Moita Flores: «A seca é o pré-anuncio da fome»
A FOME:
Era puto e aprendi com os mais velhos a ler os sinais do tempo. O boletim meteorológico ainda não era uma ferramenta tão precisa quanto nos dias de hoje. Na herdade onde vivia, ao por do sol, os homens saíam das casas e observavam o ocaso procurando descortinar nuvens, ou sinais delas, na linha do horizonte. Noutras ocasiões espreitavam a lua à espera que à sua volta houvesse um círculo que anunciava maior humidade e a chegada da chuva. E passavam-se os dias sem sinais de água, a terra cada vez mais ressequida, gelada, e tardava o pasto para alimentar rebanhos e manadas.
A cada dia que passava, mirravam os rostos, e temiam-se as piores profecias quase segredadas num murmúrio de aflição.
- Este ano vai ser de fome!
Era contra o fantasma da fome que a vizinha Bárbara fazia mesinhas e rezava aos seus santos da chuva e que o velho Inácio soprava no búzio, soltando um som rouco, estranho, vindo do outro mundo para encaminhar a chuva até ele.

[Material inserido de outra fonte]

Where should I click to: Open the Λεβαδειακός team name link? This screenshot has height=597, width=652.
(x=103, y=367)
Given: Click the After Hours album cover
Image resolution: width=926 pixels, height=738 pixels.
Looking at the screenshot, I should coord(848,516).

A seca é o pré-anuncio da fome. O arauto do sofrimento. O proclamador da pobreza. A previsão que os campos não darão frutos, que o gado vai esmorecer de fome e água, que o trabalho vai escassear, que mais bocas ficarão com menos pão.
A seca é coisa ruim.
A fome é, ainda, mais ruim.
Hoje, tantos anos depois, compreendo melhor o desespero de quem acorria aos terços, às missas e, até, às procissões de fé, suplicando ao Divino que a orla do horizonte se pintasse de negro e a lua mostrasse um círculo bem vincado.

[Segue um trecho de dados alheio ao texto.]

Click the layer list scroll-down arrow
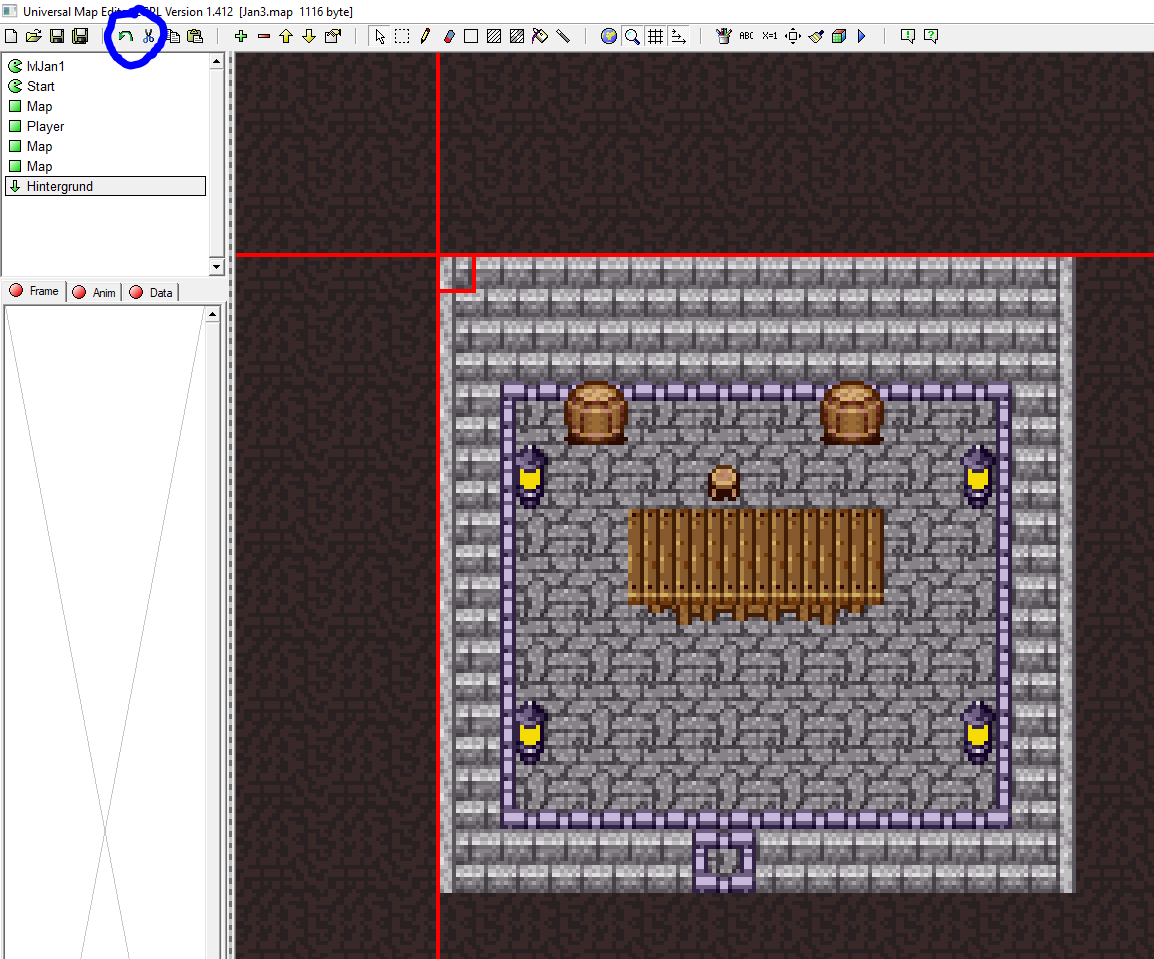The height and width of the screenshot is (959, 1154). coord(216,267)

E os rios e as ribeiras secavam. Não era necessário barco para cruzar as margens. Tudo morria antes de ter nascido. E o Ti' Freitas distribuía pelos cães coleira com pregos que evitavam serem massacrados pelos lobos esfaimados. E os galinheiros cercados por arame que espantasse as raposas. Porque, nestes anos de secura, a fome instalava-se nas casas e uivava pelos campos.
A Fome é o fantasma terrível que paira em todos as secas. E não há volta a dar ao flagelo. Apenas esperar. Esperar que do horizonte cheguem nuvens negras, prenhas de chuva, para saciar a terra e fazer cantarolar os riachos. Para que, deste modo, chegue o tempo das flores. Dos campos pintados de papoilas, de malmequeres e de searas.
As flores! É triste a vida sem flores.
Que a seca não as mate antes de poderem florir.